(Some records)
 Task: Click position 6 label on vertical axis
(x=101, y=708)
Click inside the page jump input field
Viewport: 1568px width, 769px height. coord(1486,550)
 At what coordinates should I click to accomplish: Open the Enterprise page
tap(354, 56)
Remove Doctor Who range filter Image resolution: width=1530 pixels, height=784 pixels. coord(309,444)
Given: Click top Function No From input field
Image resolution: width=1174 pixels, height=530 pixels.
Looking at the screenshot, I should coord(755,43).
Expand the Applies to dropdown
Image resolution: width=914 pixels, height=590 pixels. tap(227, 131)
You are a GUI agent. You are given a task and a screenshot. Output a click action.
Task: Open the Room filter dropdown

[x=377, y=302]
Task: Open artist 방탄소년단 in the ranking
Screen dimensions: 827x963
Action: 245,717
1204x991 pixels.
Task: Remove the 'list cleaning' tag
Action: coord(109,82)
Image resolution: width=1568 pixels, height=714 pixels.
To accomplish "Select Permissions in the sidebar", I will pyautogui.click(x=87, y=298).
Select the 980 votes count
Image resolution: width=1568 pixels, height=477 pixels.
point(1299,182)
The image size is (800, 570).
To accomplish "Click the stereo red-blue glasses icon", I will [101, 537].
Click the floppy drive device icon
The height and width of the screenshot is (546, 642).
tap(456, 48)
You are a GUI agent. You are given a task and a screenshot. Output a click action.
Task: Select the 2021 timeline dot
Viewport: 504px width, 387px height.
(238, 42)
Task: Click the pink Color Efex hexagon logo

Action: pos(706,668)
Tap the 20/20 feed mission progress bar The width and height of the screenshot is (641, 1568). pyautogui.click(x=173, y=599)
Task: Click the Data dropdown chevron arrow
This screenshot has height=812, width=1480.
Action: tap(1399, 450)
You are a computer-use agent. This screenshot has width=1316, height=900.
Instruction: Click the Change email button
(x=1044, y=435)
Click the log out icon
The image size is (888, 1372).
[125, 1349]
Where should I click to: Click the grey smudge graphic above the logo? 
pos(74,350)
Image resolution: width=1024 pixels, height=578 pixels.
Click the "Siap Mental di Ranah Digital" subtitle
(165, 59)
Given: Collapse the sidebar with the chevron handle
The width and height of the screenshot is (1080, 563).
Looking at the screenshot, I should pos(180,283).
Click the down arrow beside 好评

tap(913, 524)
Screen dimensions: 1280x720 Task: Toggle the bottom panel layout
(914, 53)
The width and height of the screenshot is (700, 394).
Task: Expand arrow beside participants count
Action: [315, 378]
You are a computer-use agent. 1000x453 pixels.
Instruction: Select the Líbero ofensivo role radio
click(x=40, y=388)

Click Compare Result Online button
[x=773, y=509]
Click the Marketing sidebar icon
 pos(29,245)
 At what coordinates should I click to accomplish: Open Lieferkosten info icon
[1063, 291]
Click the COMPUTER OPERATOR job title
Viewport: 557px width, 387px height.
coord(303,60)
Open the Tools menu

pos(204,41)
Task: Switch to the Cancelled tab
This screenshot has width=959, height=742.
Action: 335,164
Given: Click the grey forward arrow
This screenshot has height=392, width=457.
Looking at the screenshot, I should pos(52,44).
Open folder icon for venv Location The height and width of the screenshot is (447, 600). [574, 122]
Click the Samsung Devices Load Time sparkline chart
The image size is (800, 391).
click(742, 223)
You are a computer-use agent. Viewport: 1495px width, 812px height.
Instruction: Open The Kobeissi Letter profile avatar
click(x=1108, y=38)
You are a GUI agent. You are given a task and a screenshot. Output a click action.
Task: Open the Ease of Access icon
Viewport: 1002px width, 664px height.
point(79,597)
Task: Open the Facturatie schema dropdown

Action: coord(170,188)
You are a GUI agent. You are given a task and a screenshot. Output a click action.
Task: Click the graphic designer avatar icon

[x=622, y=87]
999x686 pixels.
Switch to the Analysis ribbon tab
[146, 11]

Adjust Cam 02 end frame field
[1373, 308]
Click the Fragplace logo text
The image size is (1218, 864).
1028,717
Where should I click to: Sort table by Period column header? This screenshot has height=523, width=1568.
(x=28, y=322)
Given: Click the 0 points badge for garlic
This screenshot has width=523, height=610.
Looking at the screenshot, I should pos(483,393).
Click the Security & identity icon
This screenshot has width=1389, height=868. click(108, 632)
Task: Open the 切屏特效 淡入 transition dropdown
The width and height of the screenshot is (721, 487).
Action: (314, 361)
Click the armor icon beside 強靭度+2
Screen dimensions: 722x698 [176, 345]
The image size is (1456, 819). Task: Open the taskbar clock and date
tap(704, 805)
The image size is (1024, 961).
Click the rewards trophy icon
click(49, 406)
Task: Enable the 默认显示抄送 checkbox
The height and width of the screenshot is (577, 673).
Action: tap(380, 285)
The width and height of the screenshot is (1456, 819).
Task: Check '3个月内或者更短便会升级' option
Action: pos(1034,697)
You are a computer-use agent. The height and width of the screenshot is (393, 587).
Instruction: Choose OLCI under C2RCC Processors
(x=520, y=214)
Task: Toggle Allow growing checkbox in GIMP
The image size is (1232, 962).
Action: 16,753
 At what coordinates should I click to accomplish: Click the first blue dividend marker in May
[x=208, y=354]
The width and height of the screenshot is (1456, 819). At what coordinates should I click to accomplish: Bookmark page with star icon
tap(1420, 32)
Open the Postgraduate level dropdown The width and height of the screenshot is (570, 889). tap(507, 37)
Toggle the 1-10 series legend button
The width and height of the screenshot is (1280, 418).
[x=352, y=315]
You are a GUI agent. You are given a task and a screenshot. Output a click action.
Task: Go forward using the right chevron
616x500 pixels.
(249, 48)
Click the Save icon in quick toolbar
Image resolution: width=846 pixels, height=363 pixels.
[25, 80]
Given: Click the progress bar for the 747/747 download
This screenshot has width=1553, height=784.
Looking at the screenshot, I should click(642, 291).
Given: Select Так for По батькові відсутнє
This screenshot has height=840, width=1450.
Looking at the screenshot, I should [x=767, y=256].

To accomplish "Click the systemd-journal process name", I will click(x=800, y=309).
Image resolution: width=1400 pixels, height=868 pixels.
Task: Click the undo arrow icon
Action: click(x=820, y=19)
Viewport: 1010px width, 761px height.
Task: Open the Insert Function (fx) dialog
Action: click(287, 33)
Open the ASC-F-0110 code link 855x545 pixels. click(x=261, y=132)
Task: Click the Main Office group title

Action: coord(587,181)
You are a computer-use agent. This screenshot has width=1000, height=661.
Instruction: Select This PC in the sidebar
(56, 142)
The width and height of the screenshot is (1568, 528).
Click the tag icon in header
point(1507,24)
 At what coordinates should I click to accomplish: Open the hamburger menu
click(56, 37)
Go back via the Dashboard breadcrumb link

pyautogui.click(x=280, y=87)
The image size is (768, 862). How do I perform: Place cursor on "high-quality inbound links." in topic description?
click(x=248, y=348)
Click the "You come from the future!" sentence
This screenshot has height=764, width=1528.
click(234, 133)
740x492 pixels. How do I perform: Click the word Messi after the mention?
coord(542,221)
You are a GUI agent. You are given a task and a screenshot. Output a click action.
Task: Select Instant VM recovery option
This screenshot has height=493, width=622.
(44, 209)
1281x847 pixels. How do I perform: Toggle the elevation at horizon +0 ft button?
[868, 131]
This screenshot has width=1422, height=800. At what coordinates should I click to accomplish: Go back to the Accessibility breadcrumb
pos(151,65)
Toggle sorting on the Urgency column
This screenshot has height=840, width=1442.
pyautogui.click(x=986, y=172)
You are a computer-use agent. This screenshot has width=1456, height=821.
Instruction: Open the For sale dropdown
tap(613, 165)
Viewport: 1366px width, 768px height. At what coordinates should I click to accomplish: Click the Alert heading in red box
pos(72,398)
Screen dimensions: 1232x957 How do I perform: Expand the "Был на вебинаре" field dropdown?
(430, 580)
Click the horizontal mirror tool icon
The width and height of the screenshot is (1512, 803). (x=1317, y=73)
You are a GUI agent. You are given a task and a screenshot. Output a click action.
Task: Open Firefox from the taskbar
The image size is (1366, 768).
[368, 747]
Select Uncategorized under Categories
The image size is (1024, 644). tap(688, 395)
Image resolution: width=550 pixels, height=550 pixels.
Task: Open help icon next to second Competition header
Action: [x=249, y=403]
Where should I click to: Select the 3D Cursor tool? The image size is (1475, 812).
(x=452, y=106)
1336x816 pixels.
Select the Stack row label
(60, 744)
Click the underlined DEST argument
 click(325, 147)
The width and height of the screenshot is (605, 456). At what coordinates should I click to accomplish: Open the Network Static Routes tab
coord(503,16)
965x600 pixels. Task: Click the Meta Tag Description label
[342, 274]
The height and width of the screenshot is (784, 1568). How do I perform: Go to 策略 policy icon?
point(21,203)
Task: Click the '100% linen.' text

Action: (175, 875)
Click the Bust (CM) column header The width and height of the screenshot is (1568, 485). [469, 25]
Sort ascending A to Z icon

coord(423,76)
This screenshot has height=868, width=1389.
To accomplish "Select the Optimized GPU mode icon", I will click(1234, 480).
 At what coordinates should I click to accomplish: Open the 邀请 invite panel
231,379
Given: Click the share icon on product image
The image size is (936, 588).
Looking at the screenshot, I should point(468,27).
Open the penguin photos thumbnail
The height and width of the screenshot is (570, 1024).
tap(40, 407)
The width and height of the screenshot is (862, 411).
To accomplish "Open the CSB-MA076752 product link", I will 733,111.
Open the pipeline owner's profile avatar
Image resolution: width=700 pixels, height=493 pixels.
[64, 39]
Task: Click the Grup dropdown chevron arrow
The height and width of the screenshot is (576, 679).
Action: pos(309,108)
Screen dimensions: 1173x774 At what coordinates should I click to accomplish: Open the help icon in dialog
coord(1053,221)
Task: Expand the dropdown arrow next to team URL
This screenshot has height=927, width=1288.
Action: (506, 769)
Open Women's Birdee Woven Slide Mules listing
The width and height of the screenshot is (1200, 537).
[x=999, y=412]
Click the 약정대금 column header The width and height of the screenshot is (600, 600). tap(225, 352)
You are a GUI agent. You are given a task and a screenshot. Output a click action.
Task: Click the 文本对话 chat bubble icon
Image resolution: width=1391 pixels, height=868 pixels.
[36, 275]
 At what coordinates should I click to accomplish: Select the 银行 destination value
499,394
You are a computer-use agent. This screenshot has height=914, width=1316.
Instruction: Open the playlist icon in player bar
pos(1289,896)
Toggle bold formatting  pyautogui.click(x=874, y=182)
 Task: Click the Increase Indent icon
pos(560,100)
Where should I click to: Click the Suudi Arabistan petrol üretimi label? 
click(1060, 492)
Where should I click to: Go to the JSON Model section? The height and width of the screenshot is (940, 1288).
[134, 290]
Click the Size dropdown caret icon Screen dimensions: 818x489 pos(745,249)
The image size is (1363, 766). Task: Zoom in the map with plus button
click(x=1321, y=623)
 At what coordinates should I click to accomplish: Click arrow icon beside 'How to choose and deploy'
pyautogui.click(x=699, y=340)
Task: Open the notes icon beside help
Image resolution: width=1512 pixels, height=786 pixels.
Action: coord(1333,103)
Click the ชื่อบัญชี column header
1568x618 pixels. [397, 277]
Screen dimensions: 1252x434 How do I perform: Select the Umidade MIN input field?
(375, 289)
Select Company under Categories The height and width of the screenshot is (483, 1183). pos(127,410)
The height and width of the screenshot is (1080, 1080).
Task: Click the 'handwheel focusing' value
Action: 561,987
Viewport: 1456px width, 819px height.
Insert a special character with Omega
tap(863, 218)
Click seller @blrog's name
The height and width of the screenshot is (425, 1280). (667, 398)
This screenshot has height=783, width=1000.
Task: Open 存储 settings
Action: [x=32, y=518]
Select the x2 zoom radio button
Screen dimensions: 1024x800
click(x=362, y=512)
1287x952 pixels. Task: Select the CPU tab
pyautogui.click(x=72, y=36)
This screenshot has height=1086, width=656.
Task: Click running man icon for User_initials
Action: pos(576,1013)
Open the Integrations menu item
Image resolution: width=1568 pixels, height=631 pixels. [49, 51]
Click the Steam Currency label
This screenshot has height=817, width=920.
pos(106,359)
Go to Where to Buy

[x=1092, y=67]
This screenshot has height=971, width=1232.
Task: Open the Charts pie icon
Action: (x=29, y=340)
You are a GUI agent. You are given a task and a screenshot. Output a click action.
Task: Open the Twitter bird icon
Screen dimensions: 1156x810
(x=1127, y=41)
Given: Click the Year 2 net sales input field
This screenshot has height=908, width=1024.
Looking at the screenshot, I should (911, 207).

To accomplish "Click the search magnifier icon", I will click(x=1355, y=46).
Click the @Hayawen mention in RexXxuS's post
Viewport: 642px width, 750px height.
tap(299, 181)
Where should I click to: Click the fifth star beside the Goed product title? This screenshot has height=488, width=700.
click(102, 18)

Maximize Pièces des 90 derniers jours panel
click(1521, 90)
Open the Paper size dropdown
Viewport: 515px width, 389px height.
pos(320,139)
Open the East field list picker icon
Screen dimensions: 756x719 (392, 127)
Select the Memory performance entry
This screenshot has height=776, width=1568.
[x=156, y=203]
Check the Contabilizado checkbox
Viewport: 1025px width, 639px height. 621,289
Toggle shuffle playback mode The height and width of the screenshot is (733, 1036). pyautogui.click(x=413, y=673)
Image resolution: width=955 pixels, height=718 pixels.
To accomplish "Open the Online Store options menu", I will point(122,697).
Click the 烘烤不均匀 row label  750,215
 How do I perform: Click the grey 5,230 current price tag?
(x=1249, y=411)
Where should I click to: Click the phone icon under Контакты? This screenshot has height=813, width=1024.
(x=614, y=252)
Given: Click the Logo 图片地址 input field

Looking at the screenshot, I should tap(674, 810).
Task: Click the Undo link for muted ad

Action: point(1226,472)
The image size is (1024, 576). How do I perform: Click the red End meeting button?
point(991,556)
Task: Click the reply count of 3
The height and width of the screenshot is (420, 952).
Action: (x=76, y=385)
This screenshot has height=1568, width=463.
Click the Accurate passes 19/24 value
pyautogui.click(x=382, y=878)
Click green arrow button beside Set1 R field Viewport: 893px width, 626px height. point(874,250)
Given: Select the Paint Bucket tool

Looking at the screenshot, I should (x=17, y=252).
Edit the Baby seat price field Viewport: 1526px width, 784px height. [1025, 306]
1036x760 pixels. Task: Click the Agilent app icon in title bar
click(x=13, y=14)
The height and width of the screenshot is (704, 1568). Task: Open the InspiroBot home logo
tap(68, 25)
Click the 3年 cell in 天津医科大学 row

● The task
Reproduce the records verbatim, from their first line through the line containing "Remove Doctor Who", with both ends included.

● Finished answer
 Task: Click position 6 label on vertical axis
(x=101, y=708)
Click inside the page jump input field
Viewport: 1568px width, 769px height. coord(1486,550)
 At what coordinates should I click to accomplish: Open the Enterprise page
tap(354, 56)
Remove Doctor Who range filter Image resolution: width=1530 pixels, height=784 pixels. coord(309,444)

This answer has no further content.